Comment by Spare_account
3 years ago
This approach was part of their strategy:
>Then we started showing some results we knew to the bots - if they entered wrong numbers, we would stop accepting the results.
3 years ago
This approach was part of their strategy:
>Then we started showing some results we knew to the bots - if they entered wrong numbers, we would stop accepting the results.
It seems to me that when combating bots or hackers, the wrong approach is to provide immediate negative feedback. Giving an immediate error code lets them know that their current strategy is not working and to try something different.

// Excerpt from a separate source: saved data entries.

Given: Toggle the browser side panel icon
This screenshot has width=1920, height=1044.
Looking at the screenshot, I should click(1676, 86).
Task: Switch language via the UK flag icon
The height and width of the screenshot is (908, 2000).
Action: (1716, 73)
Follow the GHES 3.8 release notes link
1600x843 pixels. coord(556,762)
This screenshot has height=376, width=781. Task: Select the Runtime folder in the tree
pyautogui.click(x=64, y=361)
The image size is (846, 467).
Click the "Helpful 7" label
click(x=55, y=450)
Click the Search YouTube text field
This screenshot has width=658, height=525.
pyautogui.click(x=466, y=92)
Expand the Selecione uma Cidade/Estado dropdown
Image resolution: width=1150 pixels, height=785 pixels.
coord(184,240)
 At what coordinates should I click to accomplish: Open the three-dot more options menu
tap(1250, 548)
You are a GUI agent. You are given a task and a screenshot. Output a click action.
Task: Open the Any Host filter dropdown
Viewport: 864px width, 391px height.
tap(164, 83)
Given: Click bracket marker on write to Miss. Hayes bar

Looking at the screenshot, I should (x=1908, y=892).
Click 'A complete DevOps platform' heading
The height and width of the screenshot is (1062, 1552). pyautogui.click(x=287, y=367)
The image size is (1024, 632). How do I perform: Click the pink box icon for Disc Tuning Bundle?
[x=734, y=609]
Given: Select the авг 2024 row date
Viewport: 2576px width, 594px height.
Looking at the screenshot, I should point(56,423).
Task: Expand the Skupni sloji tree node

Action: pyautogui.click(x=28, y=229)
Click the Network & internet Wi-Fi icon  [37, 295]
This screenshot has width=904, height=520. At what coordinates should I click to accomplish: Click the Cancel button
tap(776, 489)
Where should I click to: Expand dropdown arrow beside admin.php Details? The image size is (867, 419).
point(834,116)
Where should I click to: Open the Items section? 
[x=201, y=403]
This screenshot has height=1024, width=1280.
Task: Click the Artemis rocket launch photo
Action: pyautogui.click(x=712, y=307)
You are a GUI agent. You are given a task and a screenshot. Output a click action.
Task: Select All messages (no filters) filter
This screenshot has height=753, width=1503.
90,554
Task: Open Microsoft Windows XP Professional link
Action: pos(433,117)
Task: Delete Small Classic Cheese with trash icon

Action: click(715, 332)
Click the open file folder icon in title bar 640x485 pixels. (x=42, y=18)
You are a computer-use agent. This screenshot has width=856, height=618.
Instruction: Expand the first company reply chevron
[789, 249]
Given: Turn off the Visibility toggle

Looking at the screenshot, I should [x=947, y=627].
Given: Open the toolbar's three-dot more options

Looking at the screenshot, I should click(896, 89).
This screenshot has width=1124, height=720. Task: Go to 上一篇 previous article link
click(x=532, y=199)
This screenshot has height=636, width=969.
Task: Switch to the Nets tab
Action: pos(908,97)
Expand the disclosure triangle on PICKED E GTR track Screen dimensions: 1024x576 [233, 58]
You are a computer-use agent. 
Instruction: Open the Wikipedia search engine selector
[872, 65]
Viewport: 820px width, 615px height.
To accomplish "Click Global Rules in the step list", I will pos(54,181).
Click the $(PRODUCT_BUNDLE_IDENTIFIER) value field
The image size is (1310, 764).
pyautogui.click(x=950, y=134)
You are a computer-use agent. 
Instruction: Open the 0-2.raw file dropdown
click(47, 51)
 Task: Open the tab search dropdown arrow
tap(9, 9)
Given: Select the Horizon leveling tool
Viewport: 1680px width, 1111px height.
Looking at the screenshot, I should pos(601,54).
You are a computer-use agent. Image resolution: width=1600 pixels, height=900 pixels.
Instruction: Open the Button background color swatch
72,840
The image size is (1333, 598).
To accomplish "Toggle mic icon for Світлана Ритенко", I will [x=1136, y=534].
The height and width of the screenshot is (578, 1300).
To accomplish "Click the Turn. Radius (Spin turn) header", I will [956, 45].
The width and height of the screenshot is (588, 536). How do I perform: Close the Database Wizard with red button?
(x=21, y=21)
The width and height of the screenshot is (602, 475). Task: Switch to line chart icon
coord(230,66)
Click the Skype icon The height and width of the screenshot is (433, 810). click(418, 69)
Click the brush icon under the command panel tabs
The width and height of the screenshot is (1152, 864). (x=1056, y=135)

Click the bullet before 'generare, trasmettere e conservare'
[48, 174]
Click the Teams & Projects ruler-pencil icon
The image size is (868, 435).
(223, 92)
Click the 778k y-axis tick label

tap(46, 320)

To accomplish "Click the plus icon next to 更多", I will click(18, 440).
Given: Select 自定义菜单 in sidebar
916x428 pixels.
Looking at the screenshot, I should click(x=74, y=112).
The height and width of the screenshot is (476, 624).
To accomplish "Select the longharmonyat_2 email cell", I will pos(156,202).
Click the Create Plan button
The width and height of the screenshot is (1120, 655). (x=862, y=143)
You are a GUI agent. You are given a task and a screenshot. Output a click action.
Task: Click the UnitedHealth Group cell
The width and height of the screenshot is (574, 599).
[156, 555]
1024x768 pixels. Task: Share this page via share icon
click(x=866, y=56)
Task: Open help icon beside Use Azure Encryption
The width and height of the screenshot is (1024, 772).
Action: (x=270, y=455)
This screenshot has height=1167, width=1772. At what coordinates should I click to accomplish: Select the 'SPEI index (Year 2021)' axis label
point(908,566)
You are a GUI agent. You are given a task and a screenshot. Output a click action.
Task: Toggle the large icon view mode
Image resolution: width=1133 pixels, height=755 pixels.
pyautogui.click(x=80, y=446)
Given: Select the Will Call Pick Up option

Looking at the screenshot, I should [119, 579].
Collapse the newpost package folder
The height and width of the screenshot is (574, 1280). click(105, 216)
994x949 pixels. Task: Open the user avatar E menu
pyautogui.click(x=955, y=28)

It seems like a better approach would be to make them think you were accepting the results, when in fact they were going to the bit bucket. Hackers trying to get into your corporate database should be presented with a table full of false (but plausible) data rather than an error. Let them waste time trying to use all those fake SS numbers or account numbers before they figure out they got duped.
As scary as it can be, but yes. It's similar to strategy games at a point - sometimes it's better to let the enemy push you around for a bit as long as nothing important is damaged. I don't really care if I have to scale up the LBs a bit to handle all of the requests for some time. However, this allows your attacker to commit more of their resources, so you can block and ban more once you react or so you can learn more about their behavior, so you can mislead, slow-lorry and generally mess with them more effectively.
There have also been funny defcon-talks about messing with attackers about this, by returning all kinds of messed up return codes, slow-lorry'ing the bot, ... I'm kind of wondering if you could SSRF (or rather, CSRF) a bot like this by returning a redirect to e.g. the AWS metadata API... could be a fun topic to mess with.
For sure, shadow-banning is a great strat here. Raise their costs, and don’t give them any signal to learn from.
Assuming you have the bandwidth to absorb the bot load, which sounded like it was an issue here.
It's also evidence of a crime. I wonder how that relates: if you just drop those entries from the database (or from the app prior to entry into the main db) then that seems like destruction of evidence of a crime?
It seems one should record all entries, but only update a canonical db if all entries fail to trip automated tampering detections.